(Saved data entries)

Segment Open

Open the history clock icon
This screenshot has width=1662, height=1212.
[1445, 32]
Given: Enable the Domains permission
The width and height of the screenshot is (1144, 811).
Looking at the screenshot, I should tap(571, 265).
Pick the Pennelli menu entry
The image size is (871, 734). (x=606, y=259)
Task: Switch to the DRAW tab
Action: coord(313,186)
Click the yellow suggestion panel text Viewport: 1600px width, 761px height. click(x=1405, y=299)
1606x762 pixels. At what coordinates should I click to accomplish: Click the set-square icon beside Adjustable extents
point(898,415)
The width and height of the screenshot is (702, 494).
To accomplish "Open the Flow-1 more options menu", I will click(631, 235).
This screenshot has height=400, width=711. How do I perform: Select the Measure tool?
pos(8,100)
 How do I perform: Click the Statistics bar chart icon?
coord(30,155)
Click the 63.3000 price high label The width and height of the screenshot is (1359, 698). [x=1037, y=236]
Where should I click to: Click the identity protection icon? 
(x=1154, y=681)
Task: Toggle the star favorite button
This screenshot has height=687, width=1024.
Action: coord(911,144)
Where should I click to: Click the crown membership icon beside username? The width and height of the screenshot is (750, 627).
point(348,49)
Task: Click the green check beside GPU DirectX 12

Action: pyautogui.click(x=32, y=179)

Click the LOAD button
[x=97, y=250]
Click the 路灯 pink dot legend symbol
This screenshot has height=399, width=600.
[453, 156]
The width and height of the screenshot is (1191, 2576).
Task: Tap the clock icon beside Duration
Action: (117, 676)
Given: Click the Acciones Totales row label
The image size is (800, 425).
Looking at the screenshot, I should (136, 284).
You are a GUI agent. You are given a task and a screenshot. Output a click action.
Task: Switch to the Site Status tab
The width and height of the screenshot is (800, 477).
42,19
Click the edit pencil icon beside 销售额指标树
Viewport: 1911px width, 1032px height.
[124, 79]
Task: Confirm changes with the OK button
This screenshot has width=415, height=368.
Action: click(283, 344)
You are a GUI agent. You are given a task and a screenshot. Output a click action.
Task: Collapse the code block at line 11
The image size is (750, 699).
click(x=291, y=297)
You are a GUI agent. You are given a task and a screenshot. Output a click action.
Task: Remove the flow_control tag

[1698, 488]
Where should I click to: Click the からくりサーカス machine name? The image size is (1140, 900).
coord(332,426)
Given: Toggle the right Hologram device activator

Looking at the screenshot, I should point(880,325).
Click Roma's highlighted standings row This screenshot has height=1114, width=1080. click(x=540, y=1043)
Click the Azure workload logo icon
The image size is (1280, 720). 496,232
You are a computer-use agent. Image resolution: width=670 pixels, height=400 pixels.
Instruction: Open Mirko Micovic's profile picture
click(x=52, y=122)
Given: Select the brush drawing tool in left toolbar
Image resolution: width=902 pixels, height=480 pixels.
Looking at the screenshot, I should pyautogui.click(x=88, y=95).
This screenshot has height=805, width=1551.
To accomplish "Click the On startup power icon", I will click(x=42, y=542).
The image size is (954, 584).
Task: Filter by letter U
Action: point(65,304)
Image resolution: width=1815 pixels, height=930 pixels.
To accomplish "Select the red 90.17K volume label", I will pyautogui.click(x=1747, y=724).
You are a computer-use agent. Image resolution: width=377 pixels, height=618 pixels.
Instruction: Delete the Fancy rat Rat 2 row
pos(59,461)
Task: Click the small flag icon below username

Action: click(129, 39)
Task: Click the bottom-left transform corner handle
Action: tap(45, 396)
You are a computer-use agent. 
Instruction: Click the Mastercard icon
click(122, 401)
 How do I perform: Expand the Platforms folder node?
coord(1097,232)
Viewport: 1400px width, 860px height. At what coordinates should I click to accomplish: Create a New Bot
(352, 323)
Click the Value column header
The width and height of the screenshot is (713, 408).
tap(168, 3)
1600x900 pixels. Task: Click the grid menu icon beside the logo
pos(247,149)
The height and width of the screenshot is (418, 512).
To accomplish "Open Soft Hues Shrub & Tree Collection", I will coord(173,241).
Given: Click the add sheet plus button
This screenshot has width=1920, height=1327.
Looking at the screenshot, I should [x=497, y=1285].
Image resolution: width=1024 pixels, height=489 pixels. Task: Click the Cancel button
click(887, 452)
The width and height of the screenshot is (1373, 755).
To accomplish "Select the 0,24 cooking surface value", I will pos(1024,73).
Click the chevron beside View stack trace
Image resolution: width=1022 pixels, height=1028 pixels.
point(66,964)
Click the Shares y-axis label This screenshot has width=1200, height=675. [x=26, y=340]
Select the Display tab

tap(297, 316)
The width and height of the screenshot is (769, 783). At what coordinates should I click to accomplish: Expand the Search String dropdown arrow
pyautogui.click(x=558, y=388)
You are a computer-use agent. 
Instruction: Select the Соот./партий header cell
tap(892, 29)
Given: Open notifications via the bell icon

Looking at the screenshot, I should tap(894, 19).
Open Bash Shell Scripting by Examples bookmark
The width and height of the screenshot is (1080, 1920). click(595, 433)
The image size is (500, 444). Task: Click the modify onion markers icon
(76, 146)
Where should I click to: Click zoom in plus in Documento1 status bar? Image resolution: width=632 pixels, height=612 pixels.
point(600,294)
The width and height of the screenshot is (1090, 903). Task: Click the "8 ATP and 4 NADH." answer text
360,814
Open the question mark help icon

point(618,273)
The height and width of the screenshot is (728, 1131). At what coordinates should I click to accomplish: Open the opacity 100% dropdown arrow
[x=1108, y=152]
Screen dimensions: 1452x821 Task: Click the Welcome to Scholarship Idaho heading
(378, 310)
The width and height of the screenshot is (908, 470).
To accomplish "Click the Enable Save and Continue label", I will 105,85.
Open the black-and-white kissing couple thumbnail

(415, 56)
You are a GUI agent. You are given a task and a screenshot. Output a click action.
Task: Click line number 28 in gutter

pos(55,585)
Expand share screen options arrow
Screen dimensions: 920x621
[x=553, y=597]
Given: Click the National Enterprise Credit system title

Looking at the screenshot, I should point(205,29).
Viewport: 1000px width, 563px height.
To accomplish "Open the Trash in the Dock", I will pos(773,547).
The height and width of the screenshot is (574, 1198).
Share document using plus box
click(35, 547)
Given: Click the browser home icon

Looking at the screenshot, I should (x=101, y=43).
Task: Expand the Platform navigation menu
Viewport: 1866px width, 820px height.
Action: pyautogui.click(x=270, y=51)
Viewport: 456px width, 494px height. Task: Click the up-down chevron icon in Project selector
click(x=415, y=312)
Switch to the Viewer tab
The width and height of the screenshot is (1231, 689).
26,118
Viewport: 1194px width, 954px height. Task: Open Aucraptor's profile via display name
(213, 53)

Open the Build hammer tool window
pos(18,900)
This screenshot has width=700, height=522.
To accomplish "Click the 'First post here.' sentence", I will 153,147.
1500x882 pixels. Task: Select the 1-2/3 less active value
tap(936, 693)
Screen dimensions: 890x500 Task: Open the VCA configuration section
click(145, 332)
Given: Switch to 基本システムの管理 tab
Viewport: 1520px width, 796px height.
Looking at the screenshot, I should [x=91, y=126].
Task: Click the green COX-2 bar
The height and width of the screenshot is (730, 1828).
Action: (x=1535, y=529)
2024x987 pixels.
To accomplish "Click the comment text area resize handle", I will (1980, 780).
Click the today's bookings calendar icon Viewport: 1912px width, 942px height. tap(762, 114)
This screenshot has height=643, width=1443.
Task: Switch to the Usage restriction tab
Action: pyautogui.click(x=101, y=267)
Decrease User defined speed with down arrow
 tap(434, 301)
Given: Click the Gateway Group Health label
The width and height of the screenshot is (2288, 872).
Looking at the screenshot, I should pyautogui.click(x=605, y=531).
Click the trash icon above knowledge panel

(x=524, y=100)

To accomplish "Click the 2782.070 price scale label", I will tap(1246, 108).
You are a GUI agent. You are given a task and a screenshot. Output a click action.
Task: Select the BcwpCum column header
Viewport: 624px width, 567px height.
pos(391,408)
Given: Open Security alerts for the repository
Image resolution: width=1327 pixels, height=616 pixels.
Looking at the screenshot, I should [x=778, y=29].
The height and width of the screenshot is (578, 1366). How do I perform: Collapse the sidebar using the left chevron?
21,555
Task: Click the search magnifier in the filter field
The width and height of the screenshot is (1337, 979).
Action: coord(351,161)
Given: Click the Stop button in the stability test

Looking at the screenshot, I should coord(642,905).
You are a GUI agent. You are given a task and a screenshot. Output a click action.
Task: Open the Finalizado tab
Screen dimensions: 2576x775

Segment Closed

*Exercise instructions*.
Write out exactly the lines that fall from the line with "Click the 路灯 pink dot legend symbol" to the line with "Given: Click the Acciones Totales row label" in the records above, keeping both ends.

*The completed task*.
Click the 路灯 pink dot legend symbol
This screenshot has height=399, width=600.
[453, 156]
The width and height of the screenshot is (1191, 2576).
Task: Tap the clock icon beside Duration
Action: (117, 676)
Given: Click the Acciones Totales row label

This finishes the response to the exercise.